> **PROBLEM REQUIREMENTS**
Word for word, retype every line of the data.

------------------------------------------------

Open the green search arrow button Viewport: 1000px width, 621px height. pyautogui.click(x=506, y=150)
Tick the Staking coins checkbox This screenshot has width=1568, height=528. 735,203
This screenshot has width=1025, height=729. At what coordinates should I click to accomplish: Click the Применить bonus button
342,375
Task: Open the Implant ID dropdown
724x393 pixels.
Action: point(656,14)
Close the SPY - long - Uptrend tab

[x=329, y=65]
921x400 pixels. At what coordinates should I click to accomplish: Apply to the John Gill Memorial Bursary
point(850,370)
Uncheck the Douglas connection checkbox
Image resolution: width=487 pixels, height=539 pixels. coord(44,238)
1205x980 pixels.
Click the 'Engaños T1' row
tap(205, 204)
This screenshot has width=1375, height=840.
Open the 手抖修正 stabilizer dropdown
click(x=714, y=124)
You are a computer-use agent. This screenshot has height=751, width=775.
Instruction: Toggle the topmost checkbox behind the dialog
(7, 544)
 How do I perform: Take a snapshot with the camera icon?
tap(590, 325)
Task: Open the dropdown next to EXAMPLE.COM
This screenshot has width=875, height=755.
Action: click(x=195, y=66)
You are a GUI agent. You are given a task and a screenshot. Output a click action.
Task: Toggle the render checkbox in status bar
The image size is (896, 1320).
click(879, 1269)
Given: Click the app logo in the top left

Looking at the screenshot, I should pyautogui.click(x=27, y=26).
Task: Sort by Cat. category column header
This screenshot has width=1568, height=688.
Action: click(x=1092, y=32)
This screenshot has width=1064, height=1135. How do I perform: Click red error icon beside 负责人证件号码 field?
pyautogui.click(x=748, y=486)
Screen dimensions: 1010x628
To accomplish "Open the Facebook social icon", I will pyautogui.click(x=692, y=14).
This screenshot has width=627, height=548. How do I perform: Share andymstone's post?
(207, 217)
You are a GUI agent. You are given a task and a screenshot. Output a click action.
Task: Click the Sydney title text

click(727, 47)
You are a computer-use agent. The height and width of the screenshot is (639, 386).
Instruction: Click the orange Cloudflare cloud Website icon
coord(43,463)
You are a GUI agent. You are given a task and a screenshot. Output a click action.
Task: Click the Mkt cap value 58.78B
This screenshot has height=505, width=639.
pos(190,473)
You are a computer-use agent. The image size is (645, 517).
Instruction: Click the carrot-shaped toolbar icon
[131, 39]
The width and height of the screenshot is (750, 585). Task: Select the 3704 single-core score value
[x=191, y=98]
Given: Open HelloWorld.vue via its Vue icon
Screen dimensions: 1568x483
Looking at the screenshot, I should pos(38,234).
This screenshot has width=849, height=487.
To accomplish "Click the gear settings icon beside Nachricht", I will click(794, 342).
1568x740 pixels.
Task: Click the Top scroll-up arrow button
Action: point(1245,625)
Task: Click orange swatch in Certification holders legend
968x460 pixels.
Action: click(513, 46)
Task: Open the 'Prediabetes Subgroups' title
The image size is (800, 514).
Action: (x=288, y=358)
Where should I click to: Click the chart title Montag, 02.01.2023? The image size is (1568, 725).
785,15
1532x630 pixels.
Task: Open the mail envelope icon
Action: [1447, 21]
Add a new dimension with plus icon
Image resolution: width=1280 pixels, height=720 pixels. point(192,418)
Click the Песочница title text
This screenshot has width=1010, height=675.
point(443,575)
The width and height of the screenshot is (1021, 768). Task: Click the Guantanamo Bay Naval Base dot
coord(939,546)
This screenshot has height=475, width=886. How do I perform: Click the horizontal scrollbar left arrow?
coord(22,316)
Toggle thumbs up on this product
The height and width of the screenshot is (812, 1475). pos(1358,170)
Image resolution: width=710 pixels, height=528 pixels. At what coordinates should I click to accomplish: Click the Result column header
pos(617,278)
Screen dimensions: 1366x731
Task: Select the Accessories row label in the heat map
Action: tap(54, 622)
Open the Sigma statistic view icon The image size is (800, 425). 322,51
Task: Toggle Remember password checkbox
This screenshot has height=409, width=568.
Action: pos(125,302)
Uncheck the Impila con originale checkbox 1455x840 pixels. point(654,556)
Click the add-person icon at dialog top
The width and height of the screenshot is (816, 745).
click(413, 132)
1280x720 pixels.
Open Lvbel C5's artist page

------------------------------------------------

> **THE ANSWER**
Open the green search arrow button Viewport: 1000px width, 621px height. pyautogui.click(x=506, y=150)
Tick the Staking coins checkbox This screenshot has width=1568, height=528. 735,203
This screenshot has width=1025, height=729. At what coordinates should I click to accomplish: Click the Применить bonus button
342,375
Task: Open the Implant ID dropdown
724x393 pixels.
Action: point(656,14)
Close the SPY - long - Uptrend tab

[x=329, y=65]
921x400 pixels. At what coordinates should I click to accomplish: Apply to the John Gill Memorial Bursary
point(850,370)
Uncheck the Douglas connection checkbox
Image resolution: width=487 pixels, height=539 pixels. coord(44,238)
1205x980 pixels.
Click the 'Engaños T1' row
tap(205, 204)
This screenshot has width=1375, height=840.
Open the 手抖修正 stabilizer dropdown
click(x=714, y=124)
You are a computer-use agent. This screenshot has height=751, width=775.
Instruction: Toggle the topmost checkbox behind the dialog
(7, 544)
 How do I perform: Take a snapshot with the camera icon?
tap(590, 325)
Task: Open the dropdown next to EXAMPLE.COM
This screenshot has width=875, height=755.
Action: click(x=195, y=66)
You are a GUI agent. You are given a task and a screenshot. Output a click action.
Task: Toggle the render checkbox in status bar
The image size is (896, 1320).
click(879, 1269)
Given: Click the app logo in the top left

Looking at the screenshot, I should pyautogui.click(x=27, y=26).
Task: Sort by Cat. category column header
This screenshot has width=1568, height=688.
Action: click(x=1092, y=32)
This screenshot has width=1064, height=1135. How do I perform: Click red error icon beside 负责人证件号码 field?
pyautogui.click(x=748, y=486)
Screen dimensions: 1010x628
To accomplish "Open the Facebook social icon", I will pyautogui.click(x=692, y=14).
This screenshot has width=627, height=548. How do I perform: Share andymstone's post?
(207, 217)
You are a GUI agent. You are given a task and a screenshot. Output a click action.
Task: Click the Sydney title text

click(727, 47)
You are a computer-use agent. The height and width of the screenshot is (639, 386).
Instruction: Click the orange Cloudflare cloud Website icon
coord(43,463)
You are a GUI agent. You are given a task and a screenshot. Output a click action.
Task: Click the Mkt cap value 58.78B
This screenshot has height=505, width=639.
pos(190,473)
You are a computer-use agent. The image size is (645, 517).
Instruction: Click the carrot-shaped toolbar icon
[131, 39]
The width and height of the screenshot is (750, 585). Task: Select the 3704 single-core score value
[x=191, y=98]
Given: Open HelloWorld.vue via its Vue icon
Screen dimensions: 1568x483
Looking at the screenshot, I should pos(38,234).
This screenshot has width=849, height=487.
To accomplish "Click the gear settings icon beside Nachricht", I will click(794, 342).
1568x740 pixels.
Task: Click the Top scroll-up arrow button
Action: point(1245,625)
Task: Click orange swatch in Certification holders legend
968x460 pixels.
Action: click(513, 46)
Task: Open the 'Prediabetes Subgroups' title
The image size is (800, 514).
Action: (x=288, y=358)
Where should I click to: Click the chart title Montag, 02.01.2023? The image size is (1568, 725).
785,15
1532x630 pixels.
Task: Open the mail envelope icon
Action: [1447, 21]
Add a new dimension with plus icon
Image resolution: width=1280 pixels, height=720 pixels. point(192,418)
Click the Песочница title text
This screenshot has width=1010, height=675.
point(443,575)
The width and height of the screenshot is (1021, 768). Task: Click the Guantanamo Bay Naval Base dot
coord(939,546)
This screenshot has height=475, width=886. How do I perform: Click the horizontal scrollbar left arrow?
coord(22,316)
Toggle thumbs up on this product
The height and width of the screenshot is (812, 1475). pos(1358,170)
Image resolution: width=710 pixels, height=528 pixels. At what coordinates should I click to accomplish: Click the Result column header
pos(617,278)
Screen dimensions: 1366x731
Task: Select the Accessories row label in the heat map
Action: tap(54, 622)
Open the Sigma statistic view icon The image size is (800, 425). 322,51
Task: Toggle Remember password checkbox
This screenshot has height=409, width=568.
Action: pos(125,302)
Uncheck the Impila con originale checkbox 1455x840 pixels. point(654,556)
Click the add-person icon at dialog top
The width and height of the screenshot is (816, 745).
click(413, 132)
1280x720 pixels.
Open Lvbel C5's artist page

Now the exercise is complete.